It was just another night at the club with my girls. We were dancing, drinking and as the night went on, we made a beeline for the dance floor.
I hate the dance floor. It’s crowded and you can’t see further than 2 faces in front of you. The podium, where you have a bird’s eye view of the entire dance floor was the way to go.
Dragging my girls up, I spotted him at the corner of the dance floor alone. He was looking at me with pure intensity and he was gorgeous!
There were a bunch of decent looking Italians near him and our guy friends came up to us, cheering every now and then. Not sure why they did that when they usually could not give a rats ass about what we were up to at the dance floor.
I’d exchange glances with him every now and then, but his eyes never left me. Two songs in, my girls wanted to take a break and we headed back to the table.
I kinda forgot about him or something but he pulled me back to the dance floor.
We danced. We grind.
Me: What is your name?
Me: Whaaaatt?? We matched on Tinder today! Show me your phone!
Height: 6″1. Lean
First impression: Drop dead gorgeous
Age: 2 years younger
It was true then! Earlier in the night I was raving to Christy that I matched with this uber hot dude on Tinder. I was going on and on about how he was so gorgeous that there was no way those were his real photos.
And there he was looking right into my eyes, holding me close right in the middle of the dance floor. I was ecstatic!
Eventually, I had to go back to my friends and I brought Finnigan with me. We chatted, exchanged Facebook, took photos, made out a whole lot.
Him: You’re a great kisser you know that?
Me: I’m sure every girl is a great kisser.
Him: No, but with you, I feel a connection.. Come back with me.
Me: No. I don’t want to..
But when it was time to leave, my fucktarded drunk brains decided I should run away from Finnigan.
Read: RUN AWAY!
I literally stood up, told Christy, “Just drag me away!” and darted off the opposite direction!
What in the fucking hell hole was wrong with me?!! The dude was gorgeous, but I guess my libido was asleep. Sigh.
I woke up to my friend sending me our photos from the night and telling me how “I couldn’t believe it when you ran away from him. I think he heard what you told us” and a Tinder text from Finnigan saying, “You ran away from me *thumbs down emoticon*”.
I studied the photos, and mannnn he was drop dead gorgeous. There was a pic of me sitting on him, one of him kissing me on the cheek, and one of us kissing.

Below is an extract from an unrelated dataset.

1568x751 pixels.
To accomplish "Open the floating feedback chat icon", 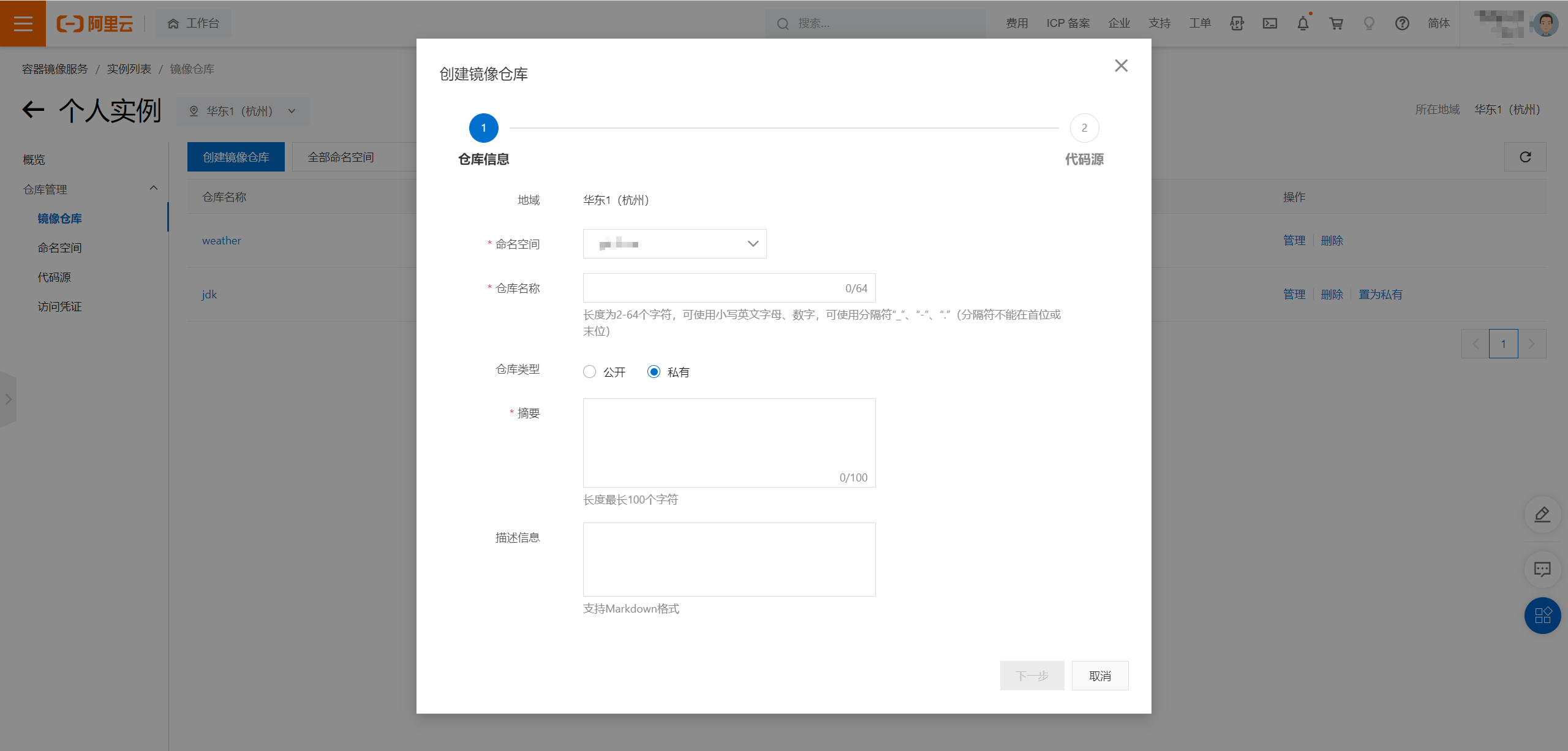I will pos(1542,569).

I decided to stalk his Facebook. It says that he was an actor and with the many modelling shots he was tagged in, I decided to Google him up and..

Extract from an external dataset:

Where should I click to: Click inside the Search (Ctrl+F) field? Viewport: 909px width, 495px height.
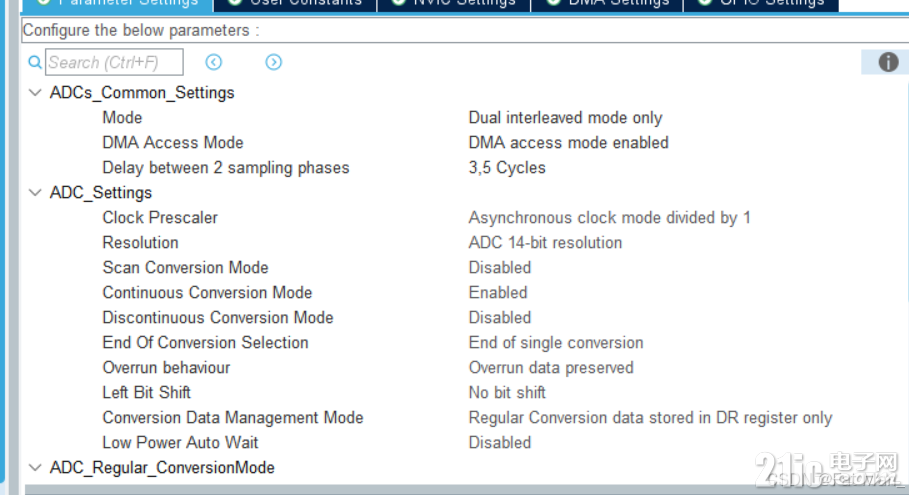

F MY FCKING LIFE! Finnagan was a model and acted in the local series where he came from. There were pages after pages of his interviews on Youtube, and even a scene that was possibly from one of his series that was a soft porn.
I could have F-ed an actor and a possible porn star? I have never felt a bigger failure than this. Who doesn’t want to F a porn star?
I texted him;
Me: *sends our photos* Looking good!
Him: Ohh yeahhh. But you ran away.
Me: In Thailand already?
Him: Yup. In Phuket now.
Me: Ever coming back to KL?
Him: Maybe before I die. Yesterday you didn’t want nothing with me. So..

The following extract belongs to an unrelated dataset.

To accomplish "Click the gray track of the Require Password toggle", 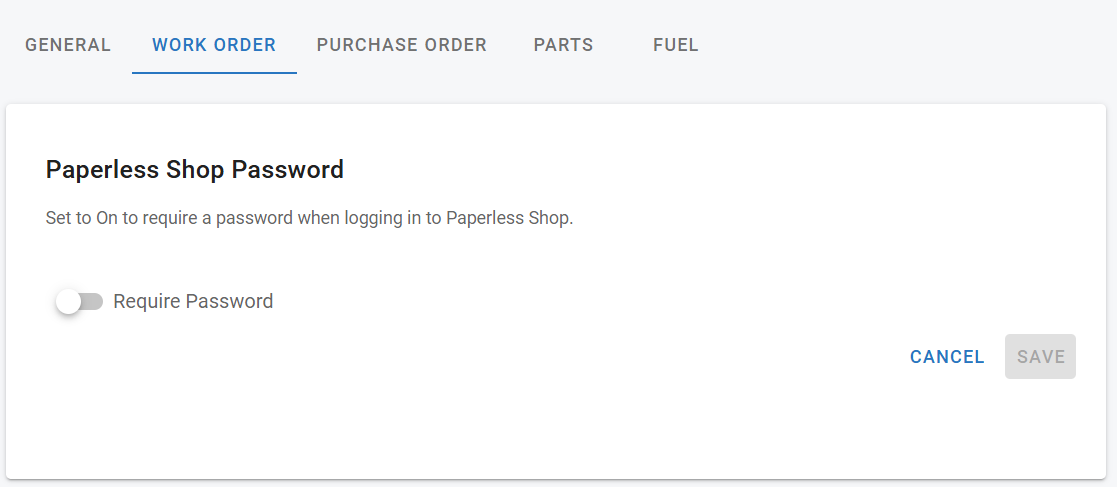I will coord(94,301).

Me: You can blame my drunk brains for that.
Oh wells. I showed the pictures to my other girl friends who weren’t there that night and they all had the same thought; Go kill yourself!
It’s been 5 days since and I still feel angry with myself when ever I think about it. Doubt this would be an easy incident to forget!
VERDICT: If I could ever top this failure, I’d have to be running away from Ian Somerhalder or Nick Bateman.. Or some kinda Hollywood star.